▸ Directions:
Rewrite everything from the line containing "How do I perform: Click the search" down to the line containing "(x=1281, y=718)", both ends included and requests kept, scaling every coordinate in the answers by 1.2 and rounding to whole numbers with halves rounded up. Leave all other numbers as they are.

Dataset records

>>>

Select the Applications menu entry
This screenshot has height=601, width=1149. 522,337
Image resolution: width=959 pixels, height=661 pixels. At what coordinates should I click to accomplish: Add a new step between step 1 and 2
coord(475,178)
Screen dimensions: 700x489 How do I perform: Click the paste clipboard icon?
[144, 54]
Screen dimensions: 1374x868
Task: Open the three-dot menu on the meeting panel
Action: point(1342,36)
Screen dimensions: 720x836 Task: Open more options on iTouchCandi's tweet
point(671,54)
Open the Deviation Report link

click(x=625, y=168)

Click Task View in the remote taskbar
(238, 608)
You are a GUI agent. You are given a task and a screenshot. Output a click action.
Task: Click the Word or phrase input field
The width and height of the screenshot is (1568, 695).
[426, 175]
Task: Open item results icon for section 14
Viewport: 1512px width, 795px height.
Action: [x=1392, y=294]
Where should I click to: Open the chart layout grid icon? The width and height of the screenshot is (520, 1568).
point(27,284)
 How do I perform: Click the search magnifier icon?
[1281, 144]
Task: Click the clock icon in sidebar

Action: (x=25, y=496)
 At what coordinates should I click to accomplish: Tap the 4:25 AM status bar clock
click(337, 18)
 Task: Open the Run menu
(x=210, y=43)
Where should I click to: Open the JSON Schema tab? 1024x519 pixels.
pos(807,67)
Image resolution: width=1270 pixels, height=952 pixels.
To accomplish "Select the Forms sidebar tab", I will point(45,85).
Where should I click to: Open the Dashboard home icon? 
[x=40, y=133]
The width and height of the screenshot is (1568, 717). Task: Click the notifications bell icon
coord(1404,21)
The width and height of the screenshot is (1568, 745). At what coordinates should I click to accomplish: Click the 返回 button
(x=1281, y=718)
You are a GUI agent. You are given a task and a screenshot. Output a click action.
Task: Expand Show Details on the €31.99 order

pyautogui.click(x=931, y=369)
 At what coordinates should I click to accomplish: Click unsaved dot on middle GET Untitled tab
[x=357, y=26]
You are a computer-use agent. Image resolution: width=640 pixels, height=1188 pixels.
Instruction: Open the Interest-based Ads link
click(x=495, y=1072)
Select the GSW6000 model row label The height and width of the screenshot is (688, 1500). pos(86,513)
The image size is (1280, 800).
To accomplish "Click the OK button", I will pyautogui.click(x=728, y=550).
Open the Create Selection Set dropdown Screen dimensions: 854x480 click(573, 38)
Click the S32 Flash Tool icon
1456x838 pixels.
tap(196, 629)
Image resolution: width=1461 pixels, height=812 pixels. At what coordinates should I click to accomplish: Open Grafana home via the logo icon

<<<

▸ Written reply:
 How do I perform: Click the search magnifier icon?
[1537, 173]
Task: Click the clock icon in sidebar

Action: (x=30, y=595)
 At what coordinates should I click to accomplish: Tap the 4:25 AM status bar clock
click(404, 22)
 Task: Open the Run menu
(x=252, y=52)
Where should I click to: Open the JSON Schema tab? 1024x519 pixels.
pos(968,80)
Image resolution: width=1270 pixels, height=952 pixels.
To accomplish "Select the Forms sidebar tab", I will point(54,102).
Where should I click to: Open the Dashboard home icon? 
[x=48, y=160]
The width and height of the screenshot is (1568, 717). Task: Click the notifications bell icon
coord(1685,25)
The width and height of the screenshot is (1568, 745). At what coordinates should I click to accomplish: Click the 返回 button
(x=1537, y=862)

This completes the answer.